■ WORK TO BE COMPLETED
Output every line of the data below as a JSON list of strings, one string per line, and omit the blank lines.

■ MATERIAL TO PROCESS

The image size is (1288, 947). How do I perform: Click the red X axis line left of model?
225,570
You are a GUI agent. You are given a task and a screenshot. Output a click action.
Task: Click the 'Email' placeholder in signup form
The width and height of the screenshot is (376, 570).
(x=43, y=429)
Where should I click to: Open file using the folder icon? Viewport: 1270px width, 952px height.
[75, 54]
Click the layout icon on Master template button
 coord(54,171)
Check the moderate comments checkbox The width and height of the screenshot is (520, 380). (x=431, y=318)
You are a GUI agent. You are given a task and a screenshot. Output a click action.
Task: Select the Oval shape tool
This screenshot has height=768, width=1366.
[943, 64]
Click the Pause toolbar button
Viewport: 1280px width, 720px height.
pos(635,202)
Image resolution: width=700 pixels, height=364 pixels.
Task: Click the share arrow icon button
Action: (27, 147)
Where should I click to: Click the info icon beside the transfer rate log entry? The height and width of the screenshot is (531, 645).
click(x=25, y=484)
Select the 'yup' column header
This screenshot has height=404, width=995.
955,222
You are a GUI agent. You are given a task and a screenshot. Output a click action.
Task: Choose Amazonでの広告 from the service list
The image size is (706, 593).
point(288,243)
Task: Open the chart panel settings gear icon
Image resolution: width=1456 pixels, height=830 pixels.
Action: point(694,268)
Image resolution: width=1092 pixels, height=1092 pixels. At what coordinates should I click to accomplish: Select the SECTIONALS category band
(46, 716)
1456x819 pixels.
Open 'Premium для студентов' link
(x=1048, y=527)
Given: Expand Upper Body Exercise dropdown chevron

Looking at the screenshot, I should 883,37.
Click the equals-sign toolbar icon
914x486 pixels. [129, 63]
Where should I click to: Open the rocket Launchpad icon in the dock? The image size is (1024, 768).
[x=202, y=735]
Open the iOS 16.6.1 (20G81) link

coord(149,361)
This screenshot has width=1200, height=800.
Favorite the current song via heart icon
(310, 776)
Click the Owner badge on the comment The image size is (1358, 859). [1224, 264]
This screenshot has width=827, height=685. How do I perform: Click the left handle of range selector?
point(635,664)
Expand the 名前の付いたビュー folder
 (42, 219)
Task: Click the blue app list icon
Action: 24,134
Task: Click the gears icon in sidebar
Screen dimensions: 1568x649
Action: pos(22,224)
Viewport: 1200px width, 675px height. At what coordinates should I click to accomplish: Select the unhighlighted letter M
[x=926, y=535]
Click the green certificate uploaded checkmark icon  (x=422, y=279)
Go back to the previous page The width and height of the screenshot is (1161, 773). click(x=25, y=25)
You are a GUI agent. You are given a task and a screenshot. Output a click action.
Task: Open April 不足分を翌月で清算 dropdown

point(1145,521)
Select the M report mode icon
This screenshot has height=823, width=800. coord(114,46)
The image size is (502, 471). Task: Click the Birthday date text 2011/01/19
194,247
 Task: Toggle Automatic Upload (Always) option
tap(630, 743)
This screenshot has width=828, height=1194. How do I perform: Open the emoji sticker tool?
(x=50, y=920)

■ CORRECT RESULT
[
  "The image size is (1288, 947). How do I perform: Click the red X axis line left of model?",
  "225,570",
  "You are a GUI agent. You are given a task and a screenshot. Output a click action.",
  "Task: Click the 'Email' placeholder in signup form",
  "The width and height of the screenshot is (376, 570).",
  "(x=43, y=429)",
  "Where should I click to: Open file using the folder icon? Viewport: 1270px width, 952px height.",
  "[75, 54]",
  "Click the layout icon on Master template button",
  " coord(54,171)",
  "Check the moderate comments checkbox The width and height of the screenshot is (520, 380). (x=431, y=318)",
  "You are a GUI agent. You are given a task and a screenshot. Output a click action.",
  "Task: Select the Oval shape tool",
  "This screenshot has height=768, width=1366.",
  "[943, 64]",
  "Click the Pause toolbar button",
  "Viewport: 1280px width, 720px height.",
  "pos(635,202)",
  "Image resolution: width=700 pixels, height=364 pixels.",
  "Task: Click the share arrow icon button",
  "Action: (27, 147)",
  "Where should I click to: Click the info icon beside the transfer rate log entry? The height and width of the screenshot is (531, 645).",
  "click(x=25, y=484)",
  "Select the 'yup' column header",
  "This screenshot has height=404, width=995.",
  "955,222",
  "You are a GUI agent. You are given a task and a screenshot. Output a click action.",
  "Task: Choose Amazonでの広告 from the service list",
  "The image size is (706, 593).",
  "point(288,243)",
  "Task: Open the chart panel settings gear icon",
  "Image resolution: width=1456 pixels, height=830 pixels.",
  "Action: point(694,268)",
  "Image resolution: width=1092 pixels, height=1092 pixels. At what coordinates should I click to accomplish: Select the SECTIONALS category band",
  "(46, 716)",
  "1456x819 pixels.",
  "Open 'Premium для студентов' link",
  "(x=1048, y=527)",
  "Given: Expand Upper Body Exercise dropdown chevron",
  "Looking at the screenshot, I should 883,37.",
  "Click the equals-sign toolbar icon",
  "914x486 pixels. [129, 63]",
  "Where should I click to: Open the rocket Launchpad icon in the dock? The image size is (1024, 768).",
  "[x=202, y=735]",
  "Open the iOS 16.6.1 (20G81) link",
  "coord(149,361)",
  "This screenshot has width=1200, height=800.",
  "Favorite the current song via heart icon",
  "(310, 776)",
  "Click the Owner badge on the comment The image size is (1358, 859). [1224, 264]",
  "This screenshot has width=827, height=685. How do I perform: Click the left handle of range selector?",
  "point(635,664)",
  "Expand the 名前の付いたビュー folder",
  " (42, 219)",
  "Task: Click the blue app list icon",
  "Action: 24,134",
  "Task: Click the gears icon in sidebar",
  "Screen dimensions: 1568x649",
  "Action: pos(22,224)",
  "Viewport: 1200px width, 675px height. At what coordinates should I click to accomplish: Select the unhighlighted letter M",
  "[x=926, y=535]",
  "Click the green certificate uploaded checkmark icon  (x=422, y=279)",
  "Go back to the previous page The width and height of the screenshot is (1161, 773). click(x=25, y=25)",
  "You are a GUI agent. You are given a task and a screenshot. Output a click action.",
  "Task: Open April 不足分を翌月で清算 dropdown",
  "point(1145,521)",
  "Select the M report mode icon",
  "This screenshot has height=823, width=800. coord(114,46)",
  "The image size is (502, 471). Task: Click the Birthday date text 2011/01/19",
  "194,247",
  " Task: Toggle Automatic Upload (Always) option",
  "tap(630, 743)",
  "This screenshot has width=828, height=1194. How do I perform: Open the emoji sticker tool?",
  "(x=50, y=920)"
]